Before approving you for a mortgage, lenders will want to see how well you have paid your debts and bills in the past. To do this, they simply get a copy of your credit history (credit report) from a credit bureau. This provides them with information on your financial past and use of credit. Before your lender sees your credit history, you should get a copy for yourself to make sure the information is complete and accurate. Simply contact one of the three main credit-reporting agencies (Equifax, TransUnion, Experian) to get a copy of your credit report.
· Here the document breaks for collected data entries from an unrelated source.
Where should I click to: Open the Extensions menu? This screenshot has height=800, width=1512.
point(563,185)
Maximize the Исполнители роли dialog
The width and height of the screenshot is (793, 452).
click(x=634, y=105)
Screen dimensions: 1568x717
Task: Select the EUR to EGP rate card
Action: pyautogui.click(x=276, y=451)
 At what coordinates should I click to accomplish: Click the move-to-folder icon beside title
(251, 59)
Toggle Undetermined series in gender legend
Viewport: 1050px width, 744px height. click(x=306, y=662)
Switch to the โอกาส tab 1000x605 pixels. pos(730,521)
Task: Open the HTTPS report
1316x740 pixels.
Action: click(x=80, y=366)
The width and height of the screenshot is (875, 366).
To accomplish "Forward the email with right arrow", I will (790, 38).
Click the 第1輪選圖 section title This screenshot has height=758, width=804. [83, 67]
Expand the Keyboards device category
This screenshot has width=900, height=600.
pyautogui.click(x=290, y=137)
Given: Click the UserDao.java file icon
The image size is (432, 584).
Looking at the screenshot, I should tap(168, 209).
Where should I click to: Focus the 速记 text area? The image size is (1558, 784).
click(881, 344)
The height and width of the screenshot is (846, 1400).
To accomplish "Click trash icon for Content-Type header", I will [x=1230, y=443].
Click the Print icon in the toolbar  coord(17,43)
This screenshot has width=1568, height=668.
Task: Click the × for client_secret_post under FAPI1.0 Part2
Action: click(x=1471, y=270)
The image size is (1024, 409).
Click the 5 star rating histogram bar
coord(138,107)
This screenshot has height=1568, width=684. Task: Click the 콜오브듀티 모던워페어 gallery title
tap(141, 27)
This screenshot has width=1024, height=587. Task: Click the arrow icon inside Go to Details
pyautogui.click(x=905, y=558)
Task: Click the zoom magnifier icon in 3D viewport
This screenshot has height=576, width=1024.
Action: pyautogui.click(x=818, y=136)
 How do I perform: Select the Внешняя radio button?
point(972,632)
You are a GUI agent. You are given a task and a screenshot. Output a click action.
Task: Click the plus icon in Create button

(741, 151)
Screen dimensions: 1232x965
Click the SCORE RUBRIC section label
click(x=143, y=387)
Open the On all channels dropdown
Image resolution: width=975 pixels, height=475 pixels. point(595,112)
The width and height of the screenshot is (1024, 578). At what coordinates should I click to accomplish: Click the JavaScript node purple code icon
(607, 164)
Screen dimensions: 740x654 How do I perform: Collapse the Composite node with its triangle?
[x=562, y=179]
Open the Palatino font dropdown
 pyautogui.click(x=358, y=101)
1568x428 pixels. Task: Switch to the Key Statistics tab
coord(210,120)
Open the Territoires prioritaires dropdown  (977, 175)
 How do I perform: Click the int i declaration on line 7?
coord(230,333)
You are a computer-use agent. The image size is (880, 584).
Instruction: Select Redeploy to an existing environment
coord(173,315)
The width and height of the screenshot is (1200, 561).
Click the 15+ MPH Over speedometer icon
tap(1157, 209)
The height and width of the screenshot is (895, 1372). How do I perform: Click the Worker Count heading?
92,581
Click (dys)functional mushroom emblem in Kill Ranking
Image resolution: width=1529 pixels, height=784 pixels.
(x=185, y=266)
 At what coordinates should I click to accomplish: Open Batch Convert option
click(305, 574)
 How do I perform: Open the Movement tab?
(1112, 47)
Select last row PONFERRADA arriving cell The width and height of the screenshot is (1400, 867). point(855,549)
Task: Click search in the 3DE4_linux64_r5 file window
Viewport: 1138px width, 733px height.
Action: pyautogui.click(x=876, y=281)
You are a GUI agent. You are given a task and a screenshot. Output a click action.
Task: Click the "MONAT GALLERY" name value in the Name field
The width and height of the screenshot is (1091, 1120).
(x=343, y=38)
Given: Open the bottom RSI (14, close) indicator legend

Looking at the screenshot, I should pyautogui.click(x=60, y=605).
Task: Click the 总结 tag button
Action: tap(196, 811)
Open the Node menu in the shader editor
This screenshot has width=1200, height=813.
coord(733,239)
There is often a fee for this service, although there are free services out there.

Lack of Credit History

If you have no credit history, it is important to start building one by, for example, applying for a standard credit card with good interest rates and terms, making small purchases and paying them as soon as the bill comes in.
Fixing a Credit Report

If you have bad credit, lenders might not want to give you a mortgage loan until you can re-establish a good credit history by making debt payments regularly and on time. Most unfavorable credit information, including bankruptcy, is dropped from your credit file after seven years. If you have bad credit, you may want to consider credit counseling.

Despite your poor credit history, you might still be able to get a mortgage loan if you have a relative such as a family member willing to be a guarantor or co-signer on the loan. This person must meet the lender’s borrowing criteria, including good credit history, and is legally obligated to make the mortgage payments if you do not.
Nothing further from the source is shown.